No competition: Everyone’s body is different. Do not pursue the postures in a competitive spirit but rather for the joy of movement and self-discovery.

Imbalances: If there is a significant difference from one side to the other in a posture, that is, if one side is weaker or tighter, it could be advised to do that side twice. Otherwise both sides should be done for an equal length of time.

Ending the practice: taking a few moments at the end to mark the closure of your practice, filling yourself with gratitude for all your gifts, your body, your life, your breath.

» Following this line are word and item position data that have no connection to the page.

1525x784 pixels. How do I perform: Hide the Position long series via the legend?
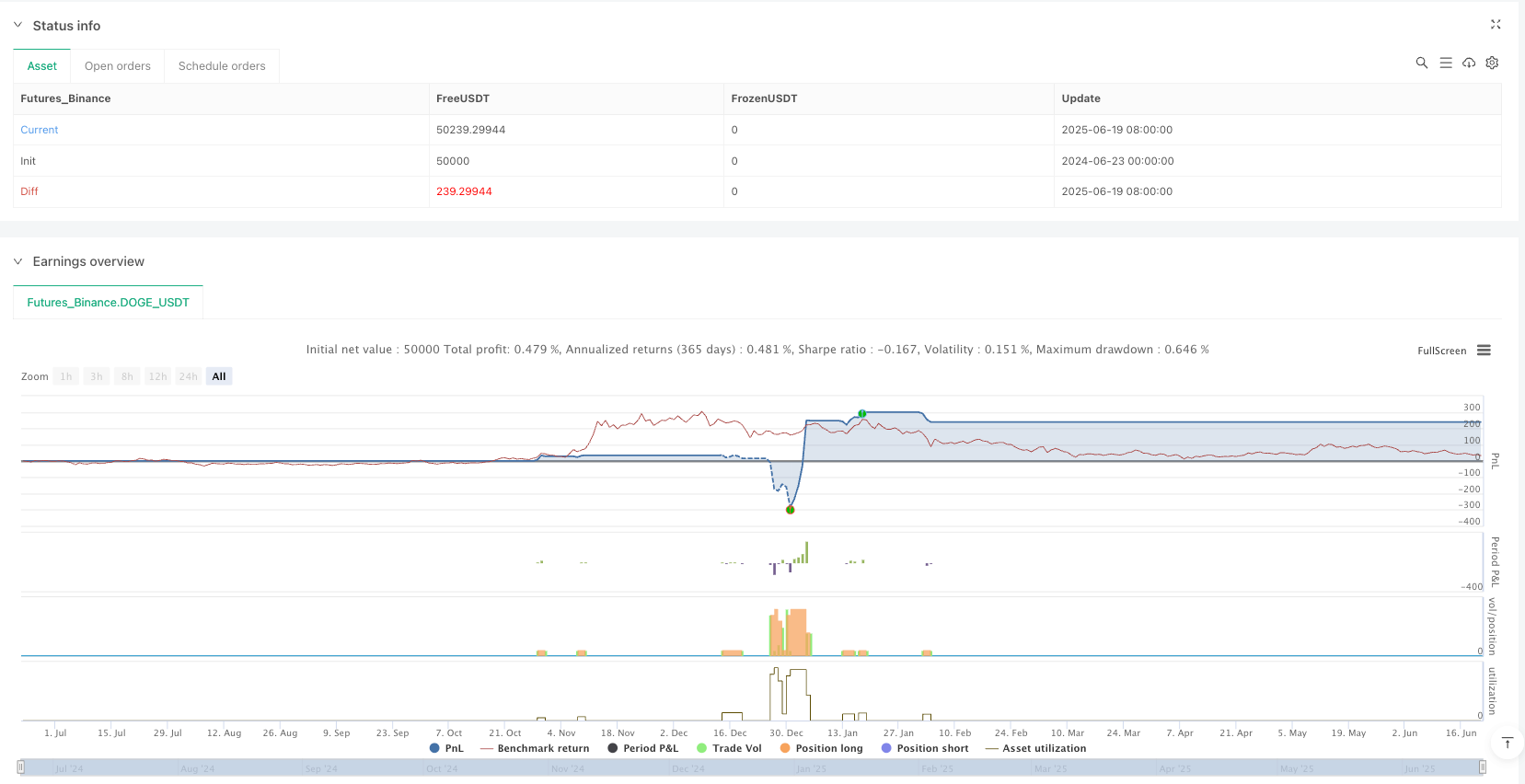821,748
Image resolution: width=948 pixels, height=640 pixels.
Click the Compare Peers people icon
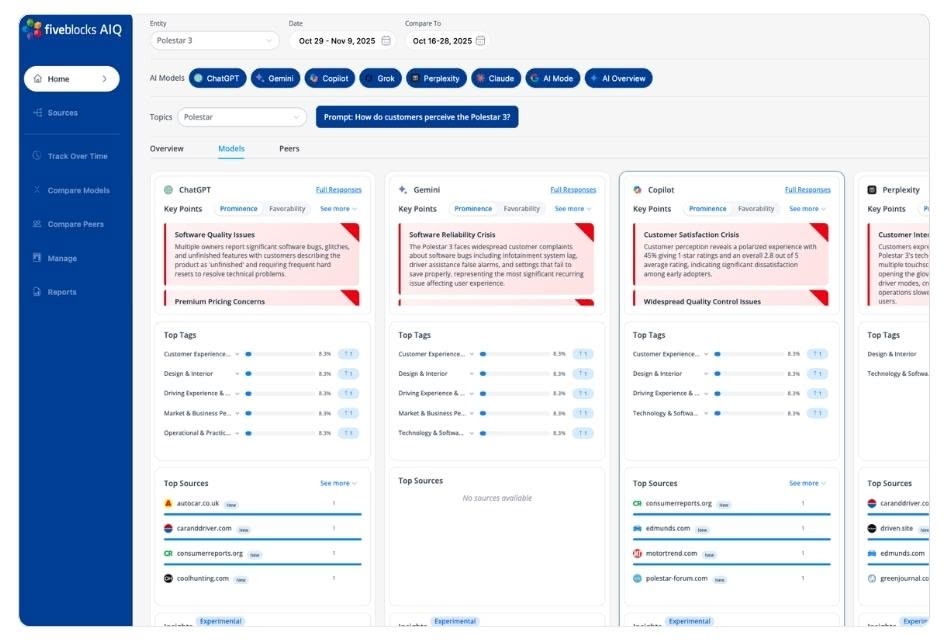(x=37, y=224)
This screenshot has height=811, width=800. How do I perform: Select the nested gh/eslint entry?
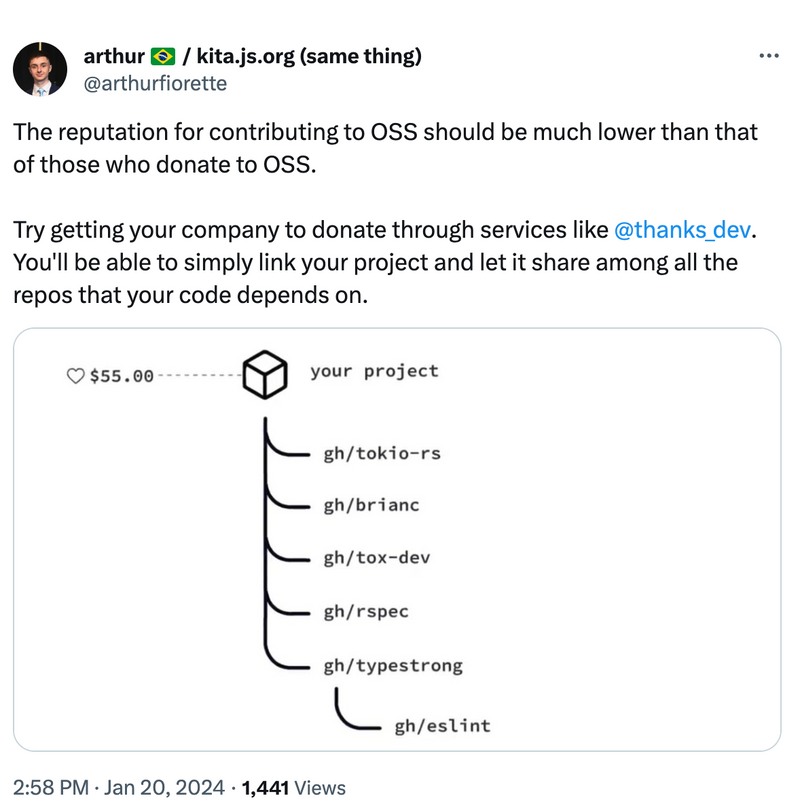click(443, 726)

  1. Setting: Choose a clean, quiet area, where you can practice undisturbed.
  2. When to practice: Regularity is the key. Best is the same time everyday. Experiment and find what suits you best.
  3. Relaxation: Spend 5-15 minutes in relaxation after your practice to restore your body, eliminate fatigue and to help yourself feel calm and centered.
  4. Doing it right: Don’t worry about doing everything perfectly. With regular classes and practice, form and breathing will become second nature.
  5. Formal and Informal practice: Formal practice would be a planned practice that has a specific purpose and sequence. Informal practice is doing postures throughout the day as the need and time allows. Be open and creative and you could be surprised how much yoga you can fit into a day. Make it a part of your life!
  6. Sequencing: When doing a full practice there is a reason to the order of the postures. Follow your teacher’s guidelines or the outlines of practices in recommended Yoga books.
  7. Watch your mind and note the Obstacles it is presenting you: According to the Yoga Sutras there are eleven basic obstacles to practice: lack of interest, doubt, laziness, sensuality, false knowledge, failure to concentrate, pain, despair, unsteadiness of body, sickness and unsteadiness of respiration.Four of these are physical, the rest are psychological and reflect the mind/body connection.

    As you approach your own practice or even class time notice if any obstacles are coming up. What can you learn about yourself from that? Remember that Yoga is a Gift to yourself. A gift of improved health and peace of mind.